Excerpts from a dataset:
=-=-=
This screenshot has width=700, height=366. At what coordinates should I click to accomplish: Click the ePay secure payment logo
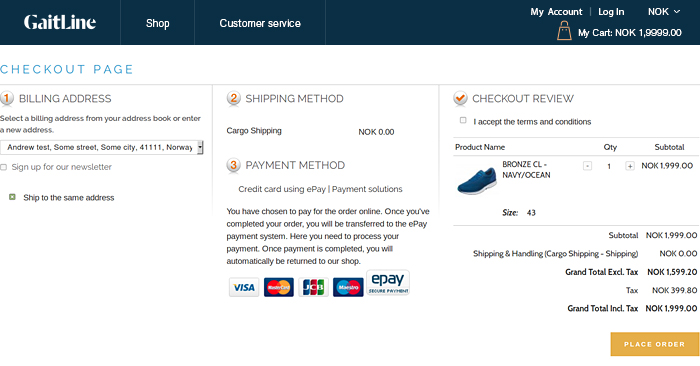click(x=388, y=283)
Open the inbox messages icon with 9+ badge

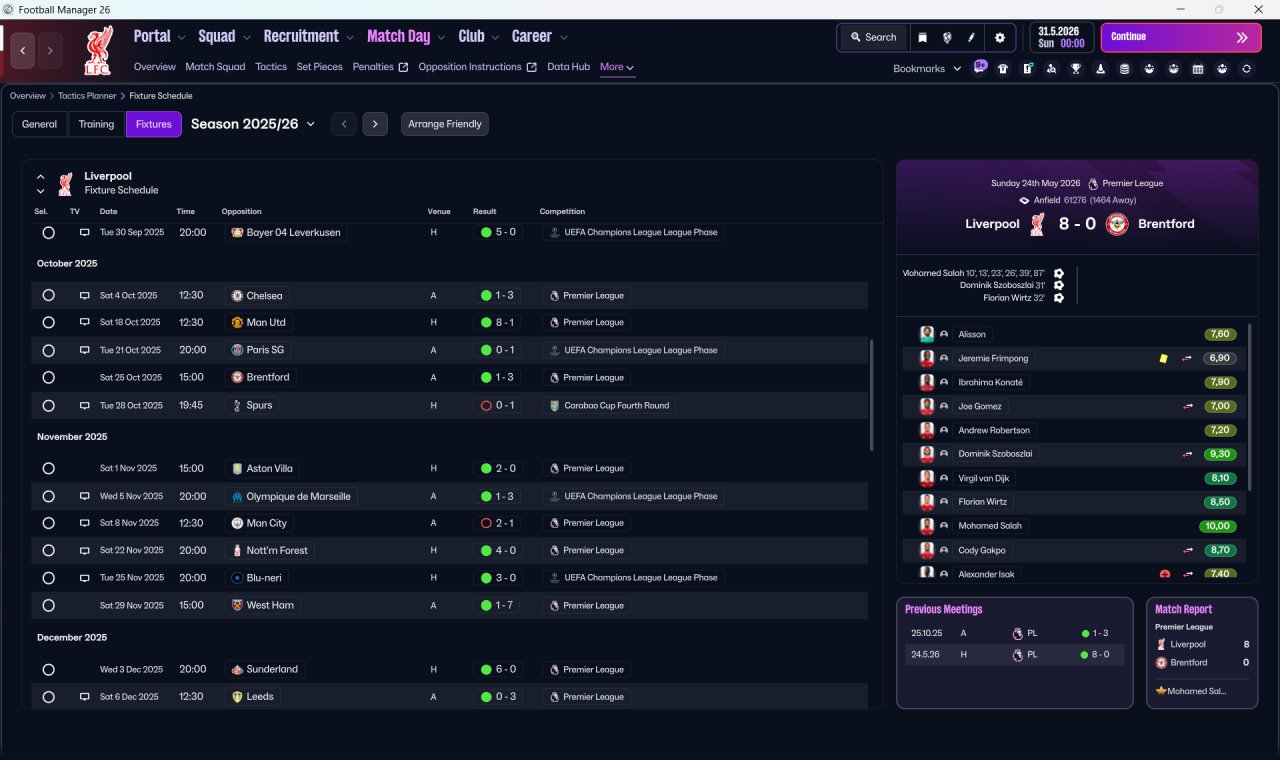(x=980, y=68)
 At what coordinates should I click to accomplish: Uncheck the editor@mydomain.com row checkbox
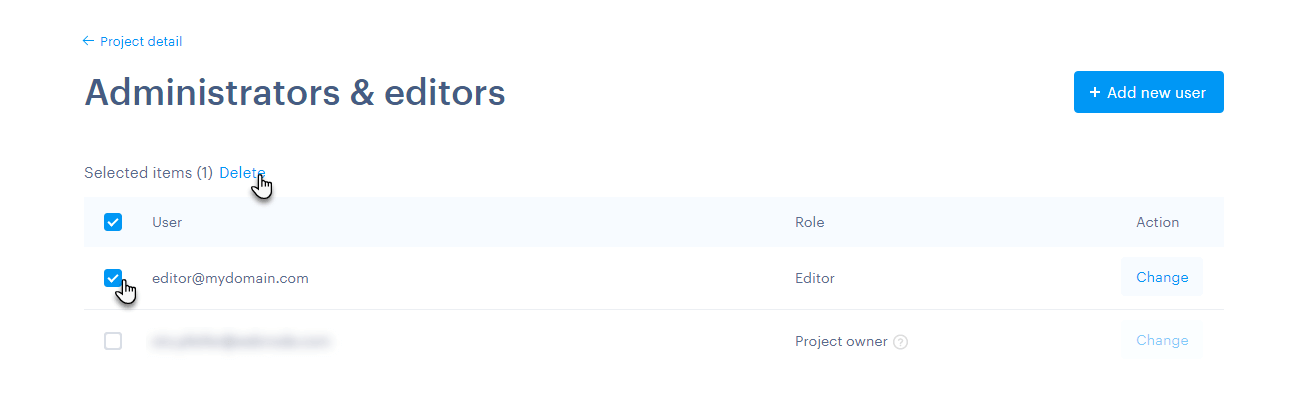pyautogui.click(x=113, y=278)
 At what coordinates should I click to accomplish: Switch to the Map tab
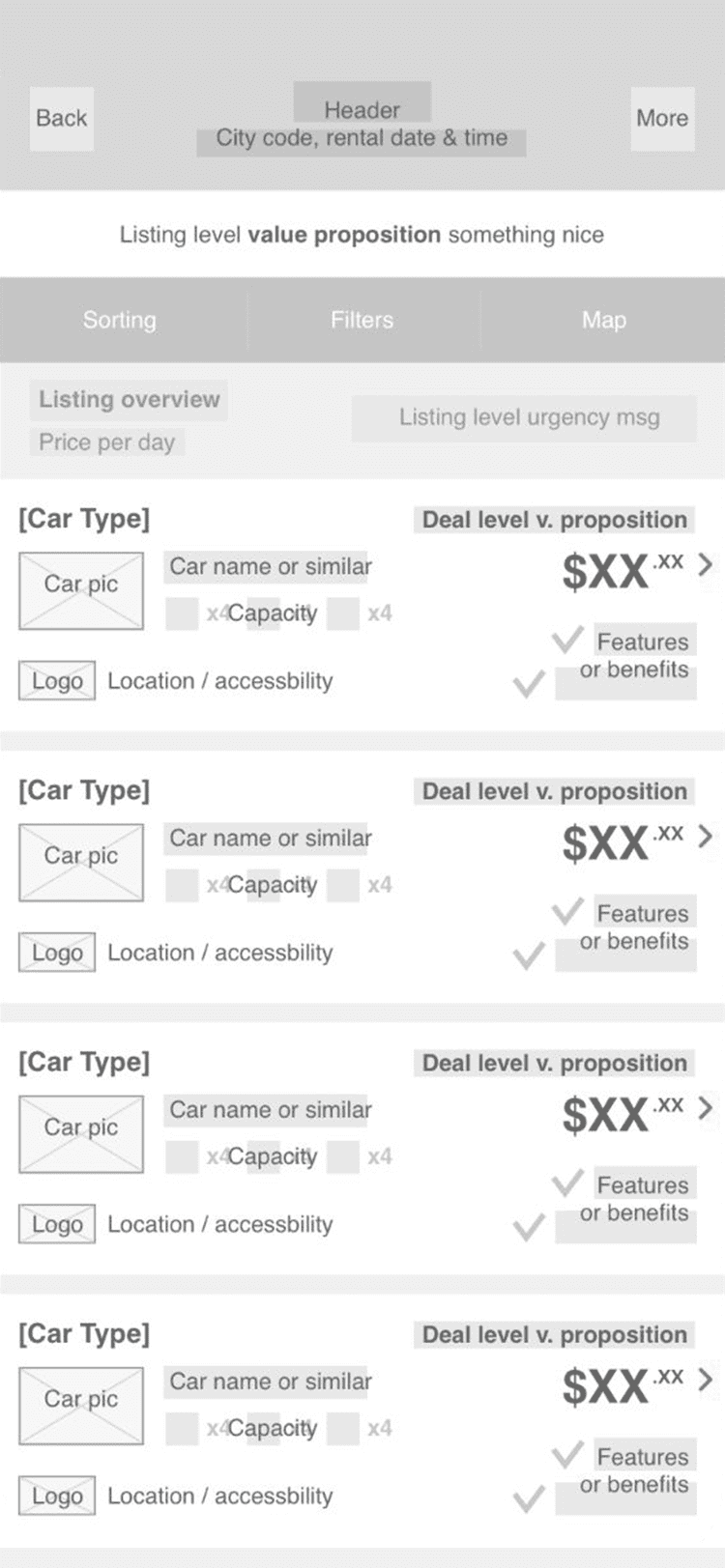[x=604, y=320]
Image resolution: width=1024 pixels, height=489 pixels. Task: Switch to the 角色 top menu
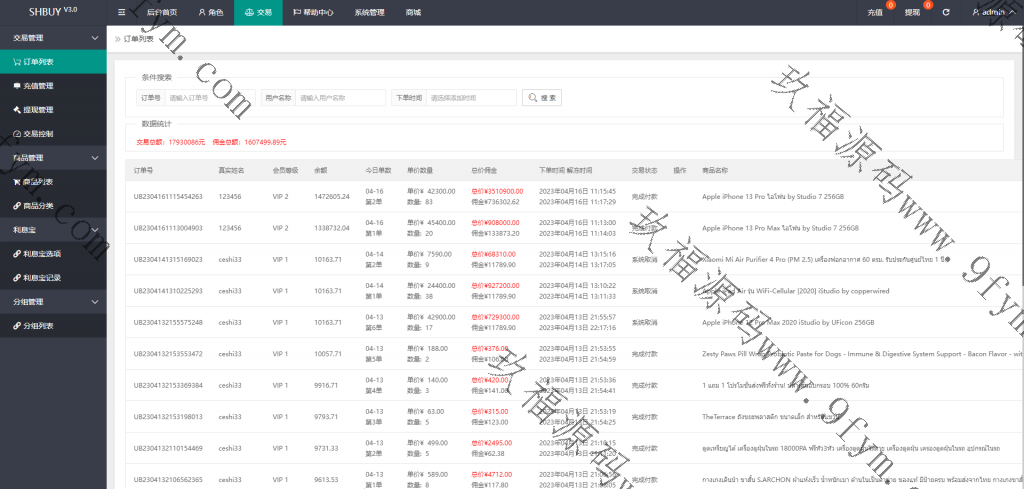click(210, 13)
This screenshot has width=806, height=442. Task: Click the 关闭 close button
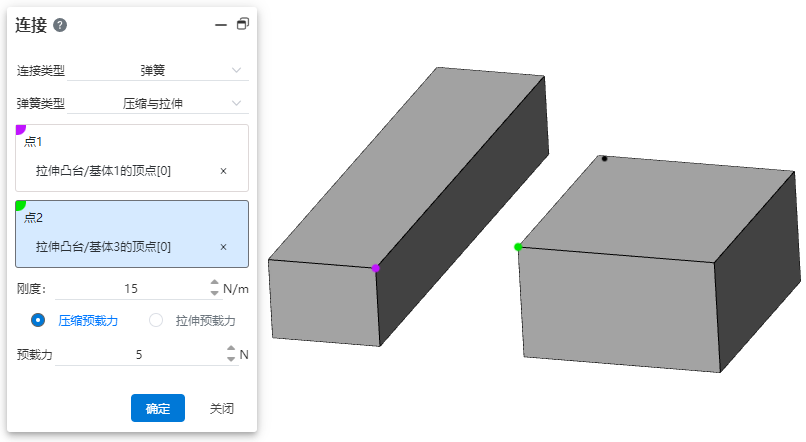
=-=-=
* Problem to work on: Copy out each line of the data exactly as it reads; skip the pictures.

* Exercise answer:
This screenshot has width=700, height=366. At what coordinates should I click to accomplish: Click the ePay secure payment logo
click(x=388, y=283)
Open the inbox messages icon with 9+ badge

(x=980, y=68)
 At what coordinates should I click to accomplish: Uncheck the editor@mydomain.com row checkbox
pyautogui.click(x=113, y=278)
 At what coordinates should I click to accomplish: Switch to the Map tab
[x=604, y=320]
Image resolution: width=1024 pixels, height=489 pixels. Task: Switch to the 角色 top menu
click(210, 13)
This screenshot has width=806, height=442. Task: Click the 关闭 close button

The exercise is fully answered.